Adding a Hypertext Transfer Protocol Secure (HTTPS) record - BlueCat Integrity - 26.1.0

Address Manager Administration Guide
ft:locale
en-US
Product name
BlueCat Integrity
Version
26.1.0

HTTPS records (and similarly, SVCB records) allow for the aliasing of a full domain at the zone apex (AliasMode). They are also used to configure multiple endpoints and provide clients with connection information such as supported protocols, IP addresses, and ports (ServiceMode).

Note: The usage of HTTPS and SVCB records for domain aliasing does not provide the same functionality as CNAME records. CNAME records cannot be used at the zone apex due to DNS limitations that require the apex to contain other records like SOA and NS, which conflict with the CNAME record. While HTTPS and SVCB records can be used for domain aliasing, not all clients support HTTPS lookups and some may need additional settings to enable this feature.

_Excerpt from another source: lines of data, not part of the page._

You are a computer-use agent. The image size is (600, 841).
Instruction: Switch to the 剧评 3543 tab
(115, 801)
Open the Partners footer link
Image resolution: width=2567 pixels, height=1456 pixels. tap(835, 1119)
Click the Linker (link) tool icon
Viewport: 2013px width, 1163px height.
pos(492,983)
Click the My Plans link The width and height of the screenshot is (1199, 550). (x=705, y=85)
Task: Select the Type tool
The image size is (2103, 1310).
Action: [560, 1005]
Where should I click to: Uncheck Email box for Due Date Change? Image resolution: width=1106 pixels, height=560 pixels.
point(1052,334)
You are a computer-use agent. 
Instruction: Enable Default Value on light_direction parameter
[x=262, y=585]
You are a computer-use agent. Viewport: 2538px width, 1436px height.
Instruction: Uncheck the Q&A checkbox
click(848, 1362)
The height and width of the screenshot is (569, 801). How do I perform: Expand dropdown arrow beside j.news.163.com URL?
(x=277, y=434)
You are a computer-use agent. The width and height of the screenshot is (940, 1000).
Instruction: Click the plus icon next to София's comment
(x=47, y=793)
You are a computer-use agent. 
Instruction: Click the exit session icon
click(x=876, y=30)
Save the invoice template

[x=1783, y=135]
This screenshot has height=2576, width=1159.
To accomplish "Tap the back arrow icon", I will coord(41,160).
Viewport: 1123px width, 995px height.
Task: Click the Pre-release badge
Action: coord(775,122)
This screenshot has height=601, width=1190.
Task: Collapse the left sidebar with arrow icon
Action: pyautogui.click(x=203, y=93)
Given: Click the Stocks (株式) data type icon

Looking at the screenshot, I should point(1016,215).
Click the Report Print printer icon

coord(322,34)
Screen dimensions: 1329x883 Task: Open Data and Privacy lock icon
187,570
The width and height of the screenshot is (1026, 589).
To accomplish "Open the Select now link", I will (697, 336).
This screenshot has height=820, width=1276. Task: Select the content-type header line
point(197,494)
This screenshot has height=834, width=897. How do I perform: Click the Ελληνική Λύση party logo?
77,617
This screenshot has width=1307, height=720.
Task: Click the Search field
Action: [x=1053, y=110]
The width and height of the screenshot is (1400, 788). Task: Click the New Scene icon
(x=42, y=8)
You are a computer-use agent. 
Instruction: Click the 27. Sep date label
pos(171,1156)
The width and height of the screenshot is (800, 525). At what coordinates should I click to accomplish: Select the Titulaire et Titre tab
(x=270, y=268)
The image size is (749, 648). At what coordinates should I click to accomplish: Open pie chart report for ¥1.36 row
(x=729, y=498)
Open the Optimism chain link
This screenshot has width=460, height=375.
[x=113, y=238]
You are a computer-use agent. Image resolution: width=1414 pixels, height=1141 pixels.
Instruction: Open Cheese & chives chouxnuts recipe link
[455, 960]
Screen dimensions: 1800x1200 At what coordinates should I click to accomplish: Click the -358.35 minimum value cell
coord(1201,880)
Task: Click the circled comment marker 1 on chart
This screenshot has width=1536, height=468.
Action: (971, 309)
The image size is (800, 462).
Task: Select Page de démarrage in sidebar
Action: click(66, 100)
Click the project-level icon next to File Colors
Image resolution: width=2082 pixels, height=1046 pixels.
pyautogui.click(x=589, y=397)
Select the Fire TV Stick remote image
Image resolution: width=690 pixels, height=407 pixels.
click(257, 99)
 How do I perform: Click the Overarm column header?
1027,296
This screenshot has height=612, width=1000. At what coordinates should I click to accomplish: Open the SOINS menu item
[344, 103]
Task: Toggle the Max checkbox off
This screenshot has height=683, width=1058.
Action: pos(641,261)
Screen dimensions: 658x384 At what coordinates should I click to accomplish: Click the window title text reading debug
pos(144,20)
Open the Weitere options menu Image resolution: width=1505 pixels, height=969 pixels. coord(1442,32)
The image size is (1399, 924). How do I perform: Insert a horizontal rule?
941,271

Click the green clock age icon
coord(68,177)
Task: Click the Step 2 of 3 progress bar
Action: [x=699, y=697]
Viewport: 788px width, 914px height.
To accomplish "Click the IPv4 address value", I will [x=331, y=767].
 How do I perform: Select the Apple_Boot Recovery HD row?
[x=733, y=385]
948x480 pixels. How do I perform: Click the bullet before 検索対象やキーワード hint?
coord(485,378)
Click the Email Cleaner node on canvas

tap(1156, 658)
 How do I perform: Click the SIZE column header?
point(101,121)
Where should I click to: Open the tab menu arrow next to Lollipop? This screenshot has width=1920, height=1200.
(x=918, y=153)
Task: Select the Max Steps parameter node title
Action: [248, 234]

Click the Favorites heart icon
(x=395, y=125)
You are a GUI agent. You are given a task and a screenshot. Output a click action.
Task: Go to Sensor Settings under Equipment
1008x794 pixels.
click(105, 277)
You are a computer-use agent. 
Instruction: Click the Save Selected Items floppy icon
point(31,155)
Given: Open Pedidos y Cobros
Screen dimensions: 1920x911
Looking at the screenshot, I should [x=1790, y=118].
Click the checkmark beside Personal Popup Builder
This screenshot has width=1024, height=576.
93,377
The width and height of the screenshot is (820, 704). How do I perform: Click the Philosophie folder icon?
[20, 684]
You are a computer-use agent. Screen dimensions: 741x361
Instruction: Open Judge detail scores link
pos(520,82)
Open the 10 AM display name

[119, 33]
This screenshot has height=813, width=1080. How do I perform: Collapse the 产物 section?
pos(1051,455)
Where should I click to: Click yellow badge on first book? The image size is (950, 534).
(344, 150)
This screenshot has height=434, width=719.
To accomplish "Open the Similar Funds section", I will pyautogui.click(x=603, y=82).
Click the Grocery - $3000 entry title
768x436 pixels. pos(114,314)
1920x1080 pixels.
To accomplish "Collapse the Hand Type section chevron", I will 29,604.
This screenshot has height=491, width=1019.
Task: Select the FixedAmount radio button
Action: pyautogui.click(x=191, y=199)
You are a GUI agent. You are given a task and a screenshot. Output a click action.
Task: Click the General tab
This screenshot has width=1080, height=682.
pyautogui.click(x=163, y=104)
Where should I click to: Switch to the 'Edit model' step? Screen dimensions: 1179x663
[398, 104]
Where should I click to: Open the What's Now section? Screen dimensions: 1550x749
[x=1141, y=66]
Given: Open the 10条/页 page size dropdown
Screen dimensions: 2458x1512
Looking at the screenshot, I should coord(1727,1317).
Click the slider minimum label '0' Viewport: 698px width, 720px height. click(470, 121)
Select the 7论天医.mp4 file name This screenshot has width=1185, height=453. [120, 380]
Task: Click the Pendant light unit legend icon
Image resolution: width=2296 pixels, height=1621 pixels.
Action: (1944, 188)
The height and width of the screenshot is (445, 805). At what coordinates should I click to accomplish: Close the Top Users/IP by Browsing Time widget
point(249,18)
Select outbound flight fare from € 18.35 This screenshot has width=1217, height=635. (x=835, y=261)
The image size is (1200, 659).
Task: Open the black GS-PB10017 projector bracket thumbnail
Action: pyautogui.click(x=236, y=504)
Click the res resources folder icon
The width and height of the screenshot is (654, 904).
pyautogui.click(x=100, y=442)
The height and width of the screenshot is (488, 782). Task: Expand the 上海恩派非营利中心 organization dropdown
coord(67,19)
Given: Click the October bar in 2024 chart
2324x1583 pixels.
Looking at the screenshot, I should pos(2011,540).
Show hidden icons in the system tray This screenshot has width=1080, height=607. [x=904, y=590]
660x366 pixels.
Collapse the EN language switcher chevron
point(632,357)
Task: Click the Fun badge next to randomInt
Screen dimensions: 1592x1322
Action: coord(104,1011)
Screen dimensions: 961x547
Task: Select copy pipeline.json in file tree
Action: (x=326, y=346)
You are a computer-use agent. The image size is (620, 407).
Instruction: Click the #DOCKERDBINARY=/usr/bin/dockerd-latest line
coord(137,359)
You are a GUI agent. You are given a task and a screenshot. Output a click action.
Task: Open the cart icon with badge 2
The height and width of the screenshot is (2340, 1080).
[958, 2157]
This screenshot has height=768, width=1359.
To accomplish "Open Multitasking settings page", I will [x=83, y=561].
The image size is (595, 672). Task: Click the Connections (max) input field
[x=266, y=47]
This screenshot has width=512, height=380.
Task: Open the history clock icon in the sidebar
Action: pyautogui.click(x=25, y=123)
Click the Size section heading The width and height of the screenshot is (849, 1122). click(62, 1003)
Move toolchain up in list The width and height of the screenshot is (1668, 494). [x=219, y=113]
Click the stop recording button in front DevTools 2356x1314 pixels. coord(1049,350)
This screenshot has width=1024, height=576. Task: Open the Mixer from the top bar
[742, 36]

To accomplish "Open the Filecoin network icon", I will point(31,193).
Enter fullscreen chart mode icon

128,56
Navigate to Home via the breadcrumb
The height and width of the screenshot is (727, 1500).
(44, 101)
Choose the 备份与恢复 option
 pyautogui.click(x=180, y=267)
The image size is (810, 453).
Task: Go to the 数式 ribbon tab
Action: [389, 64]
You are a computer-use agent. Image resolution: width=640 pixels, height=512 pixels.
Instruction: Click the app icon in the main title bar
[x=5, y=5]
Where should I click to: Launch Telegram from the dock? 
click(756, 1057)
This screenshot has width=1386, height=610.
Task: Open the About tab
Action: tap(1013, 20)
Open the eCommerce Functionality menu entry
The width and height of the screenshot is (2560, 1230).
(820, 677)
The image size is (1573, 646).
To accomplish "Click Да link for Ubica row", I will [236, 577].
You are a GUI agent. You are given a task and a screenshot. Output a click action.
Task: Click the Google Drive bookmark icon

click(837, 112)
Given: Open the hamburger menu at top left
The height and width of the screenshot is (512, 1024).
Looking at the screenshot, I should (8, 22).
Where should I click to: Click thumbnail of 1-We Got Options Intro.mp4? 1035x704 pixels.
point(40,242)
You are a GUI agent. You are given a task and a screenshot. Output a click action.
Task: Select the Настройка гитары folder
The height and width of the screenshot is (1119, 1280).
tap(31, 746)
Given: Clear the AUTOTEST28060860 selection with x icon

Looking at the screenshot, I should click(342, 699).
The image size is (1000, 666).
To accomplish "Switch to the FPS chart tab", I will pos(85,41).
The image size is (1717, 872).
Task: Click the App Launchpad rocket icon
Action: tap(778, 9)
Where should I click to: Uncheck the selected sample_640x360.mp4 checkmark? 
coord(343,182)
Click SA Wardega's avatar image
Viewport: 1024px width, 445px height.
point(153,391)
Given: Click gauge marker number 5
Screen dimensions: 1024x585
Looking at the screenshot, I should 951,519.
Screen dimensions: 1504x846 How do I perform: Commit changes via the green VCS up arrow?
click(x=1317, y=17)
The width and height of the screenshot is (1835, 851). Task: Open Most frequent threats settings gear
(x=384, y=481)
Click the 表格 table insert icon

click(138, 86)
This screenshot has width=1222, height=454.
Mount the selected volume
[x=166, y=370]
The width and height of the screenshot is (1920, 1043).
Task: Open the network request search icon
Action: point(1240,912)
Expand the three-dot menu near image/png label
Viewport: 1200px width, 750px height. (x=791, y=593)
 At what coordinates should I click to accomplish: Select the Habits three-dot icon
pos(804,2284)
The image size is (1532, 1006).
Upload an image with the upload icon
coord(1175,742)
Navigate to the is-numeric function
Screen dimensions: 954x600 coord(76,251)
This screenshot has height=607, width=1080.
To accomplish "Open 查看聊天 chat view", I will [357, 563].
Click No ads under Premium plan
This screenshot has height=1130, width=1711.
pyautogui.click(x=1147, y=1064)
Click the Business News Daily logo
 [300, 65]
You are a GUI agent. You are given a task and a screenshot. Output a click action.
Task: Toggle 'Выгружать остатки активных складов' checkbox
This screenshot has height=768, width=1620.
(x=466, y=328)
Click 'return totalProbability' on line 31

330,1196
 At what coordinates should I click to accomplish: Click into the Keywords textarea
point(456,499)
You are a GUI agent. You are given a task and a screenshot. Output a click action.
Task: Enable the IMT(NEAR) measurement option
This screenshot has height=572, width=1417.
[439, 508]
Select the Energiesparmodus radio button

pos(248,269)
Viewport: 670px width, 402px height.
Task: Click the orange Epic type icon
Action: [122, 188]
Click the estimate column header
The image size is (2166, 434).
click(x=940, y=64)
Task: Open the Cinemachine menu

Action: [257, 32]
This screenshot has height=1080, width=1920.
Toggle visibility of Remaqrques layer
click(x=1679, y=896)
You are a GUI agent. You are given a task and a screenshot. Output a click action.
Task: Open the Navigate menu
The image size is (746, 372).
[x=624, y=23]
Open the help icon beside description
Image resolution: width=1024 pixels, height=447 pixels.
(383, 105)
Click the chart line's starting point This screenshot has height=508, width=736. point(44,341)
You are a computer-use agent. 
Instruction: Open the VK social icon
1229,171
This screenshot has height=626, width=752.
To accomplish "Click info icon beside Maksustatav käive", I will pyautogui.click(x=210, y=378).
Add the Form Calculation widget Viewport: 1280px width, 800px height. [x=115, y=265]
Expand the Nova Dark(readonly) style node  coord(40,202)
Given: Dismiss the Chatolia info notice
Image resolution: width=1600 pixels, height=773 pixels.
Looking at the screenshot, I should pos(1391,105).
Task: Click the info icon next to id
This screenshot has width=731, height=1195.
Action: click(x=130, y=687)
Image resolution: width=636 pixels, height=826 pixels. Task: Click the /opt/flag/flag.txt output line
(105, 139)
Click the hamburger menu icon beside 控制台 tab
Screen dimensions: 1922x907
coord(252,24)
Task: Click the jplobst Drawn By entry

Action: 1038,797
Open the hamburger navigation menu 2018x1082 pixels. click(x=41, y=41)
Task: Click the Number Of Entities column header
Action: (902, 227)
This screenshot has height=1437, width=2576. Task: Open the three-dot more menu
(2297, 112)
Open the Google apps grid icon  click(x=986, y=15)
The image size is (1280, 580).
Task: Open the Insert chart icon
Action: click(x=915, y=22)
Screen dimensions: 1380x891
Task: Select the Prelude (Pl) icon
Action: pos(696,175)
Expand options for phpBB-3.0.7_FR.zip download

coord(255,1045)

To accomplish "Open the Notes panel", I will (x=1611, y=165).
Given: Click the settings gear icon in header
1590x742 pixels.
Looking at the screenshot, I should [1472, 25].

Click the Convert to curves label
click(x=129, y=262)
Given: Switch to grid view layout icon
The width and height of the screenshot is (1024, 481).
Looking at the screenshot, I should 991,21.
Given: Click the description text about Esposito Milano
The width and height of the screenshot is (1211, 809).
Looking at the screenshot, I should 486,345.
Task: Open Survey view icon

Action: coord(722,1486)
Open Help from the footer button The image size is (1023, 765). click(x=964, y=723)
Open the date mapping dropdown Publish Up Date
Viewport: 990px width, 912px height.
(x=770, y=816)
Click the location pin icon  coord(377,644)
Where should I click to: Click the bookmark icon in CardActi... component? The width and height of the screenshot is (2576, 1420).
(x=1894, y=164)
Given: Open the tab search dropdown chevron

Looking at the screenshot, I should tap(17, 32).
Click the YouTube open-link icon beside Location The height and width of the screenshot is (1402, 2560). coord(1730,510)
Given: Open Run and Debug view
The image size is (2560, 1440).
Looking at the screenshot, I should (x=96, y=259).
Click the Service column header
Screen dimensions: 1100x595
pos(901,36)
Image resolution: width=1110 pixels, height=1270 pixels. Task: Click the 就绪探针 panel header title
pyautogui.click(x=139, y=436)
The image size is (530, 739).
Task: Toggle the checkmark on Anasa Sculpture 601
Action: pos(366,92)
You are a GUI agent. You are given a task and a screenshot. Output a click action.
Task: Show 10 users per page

To add an HTTPS record to a zone:

  1. Select the DNS tab in the sidebar, then select Views.
  2. Navigate to the level (DNS zone or DNS sub-zone) where you want to add an HTTPS record.
  3. Select the Resource records tab.
  4. Select New > Hypertext transfer protocol secure record (HTTPS).
  5. Under General, configure the following parameters:
    • Name—select one of the following options:
      • Same as zone—to use the zone name for the name of the HTTPS record, select this option.
      • Specify name—to specify a name for the record, select this option and enter a name.
    • Priority—enter a value to indicate the priority of the record relative to others. Select the Enable alias mode checkbox to set a value of zero, indicating AliasMode. Set a non-zero value to indicate ServiceMode.
      Note: For ServiceMode only: Configuring multiple HTTPS records with the same domain name and priority will trigger a simple load-distribution scheme inside the client. Using different values in the priority field will create a fallback configuration for the service that favours lower values first.
    • Host—enter the domain name of either the target (AliasMode) or alternative endpoint (ServiceMode).
      Note: The value entered in the Host field must be an existing host record or external host record.
    • Override TTL—to change the time-to-live value for the record, select this checkbox and enter a value in the TTL field that is displayed. Select a unit of time from the drop-down menu.

    The following service parameters are displayed for ServiceMode and describe the alternative endpoint provided in the Host value. These parameters are optional and only used for ServiceMode.

    • (For ServiceMode only)Default ALPN identifier—select this checkbox to include the default ALPN identifier. If you do not select this checkbox, it indicates that no default ALPN protocol version should be used if the client cannot connect using the protocols listed in the ALPN identifiers field. If you do not select this checkbox, specifying the ALPN identifiers is mandatory.
    • (For ServiceMode only)ALPN identifiers—a comma-separated list containing the application protocol and associated suite of protocols supported by the endpoint. Order determines importance with first listed taking priority. For more information on the alpn protocol ID format, refer to TLS Application-Layer Protocol Negotiation (ALPN) Protocol IDs . For example: h3,h3-29,h2
    • (For ServiceMode only)IPv4 address hints—A comma-separated list of IPv4 addresses that the client can use to reach the service if no records are cached. If the client already has the info in its cache, the cache will be used before the hint. For example: 192.0.2.80,198.51.100.0
    • (For ServiceMode only)IPv6 address hints—a comma-separated list of IPv6 addresses that the client can use to reach the service if no records are cached. If the client already has the info in its cache, the cache will be used before the hint. For example: 2001:db8::1000:fe90,2001:db8::2000:85e5
    • (For ServiceMode only)Mandatory keys—a comma-separated list of service parameter keys that are mandatory for the client. For example: ipv4hint,port
    • (For ServiceMode only)Encrypted client hello—reserved for use with the experimental TLS Encrypted Client Hello, a base64 encoded ECH config list which includes the public key of the service endpoint. For example: ZXhhbXBsZSBiYXNlNjQgc3RyaW5n
    • (For ServiceMode only)Port—the TCP or UDP port that should be used to reach the alternative endpoint. For example: 9443
    • (For ServiceMode only)Private use valueskey65280 - key65534, reserved for private use. For example: key65333=ex1
      Note: key65535 is Reserved ("Invalid key").
  6. Under Additional info, enter notes describing the resource record in the Comment field, if required.
  7. In the Change control section, add comments if required.
  8. Select Create to create the HTTPS record and return to the Resource records table, or select Create and add another to create the HTTPS record and re-open the Hypertext transfer protocol secure record window.